> Work instructions: Give the lines below again, exactly as they stand, and leave out the images.

===== Given entries

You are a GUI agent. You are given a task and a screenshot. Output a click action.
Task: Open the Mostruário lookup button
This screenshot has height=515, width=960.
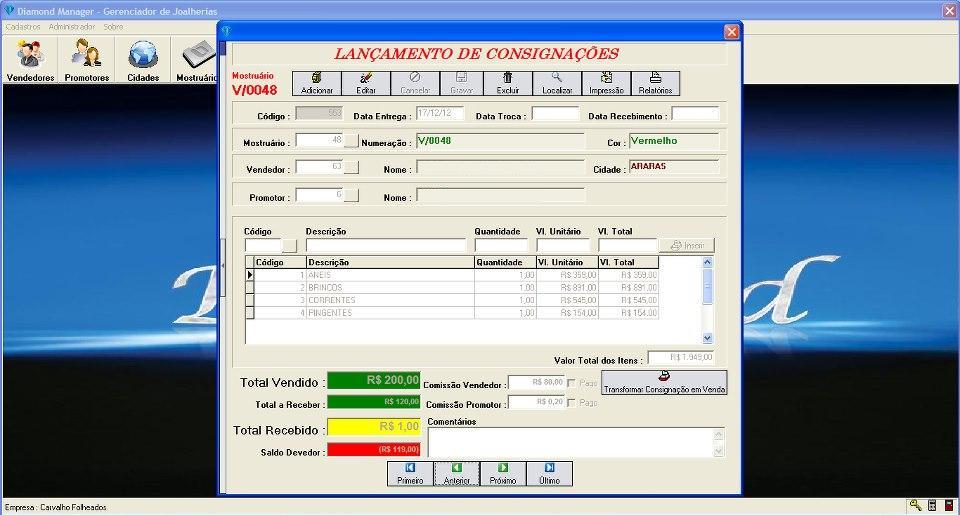[x=351, y=141]
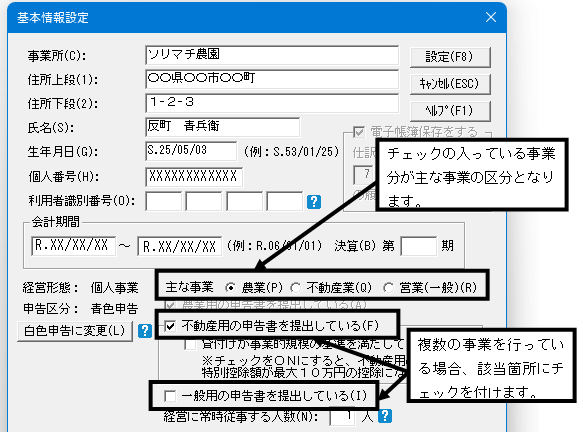Enable 一般用の申告書を提出している checkbox
The image size is (583, 432).
[x=170, y=396]
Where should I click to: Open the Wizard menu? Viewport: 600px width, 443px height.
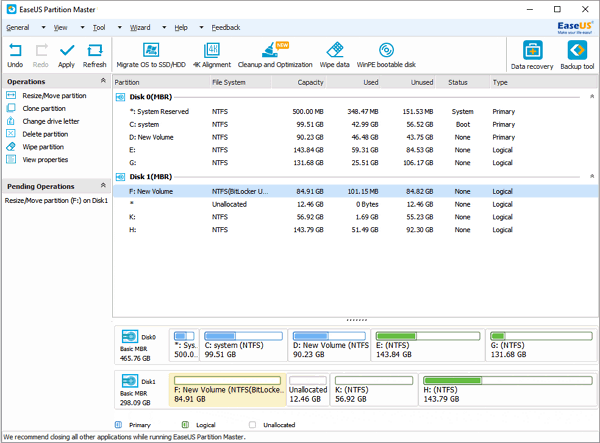click(139, 28)
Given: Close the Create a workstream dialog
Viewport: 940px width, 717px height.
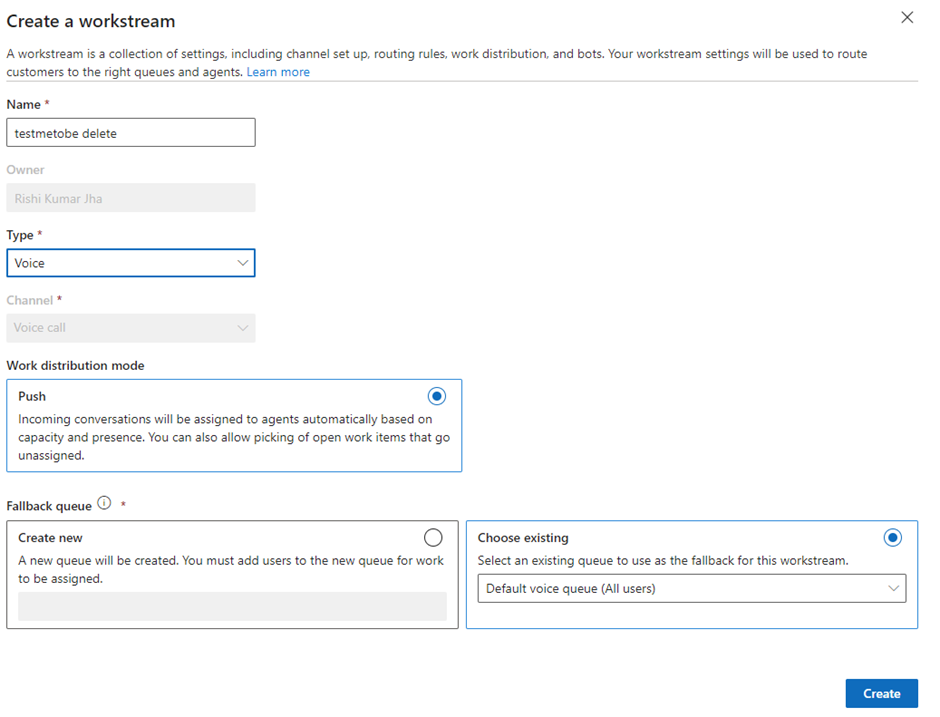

==========

> Answer box:
You are a GUI agent. You are given a task and a screenshot. Output a click action.
Task: Open the Mostruário lookup button
This screenshot has height=515, width=960.
[x=351, y=141]
Enable 一般用の申告書を提出している checkbox
The image size is (583, 432).
[x=170, y=396]
Where should I click to: Open the Wizard menu? Viewport: 600px width, 443px height.
click(139, 28)
Given: Close the Create a workstream dialog
Viewport: 940px width, 717px height.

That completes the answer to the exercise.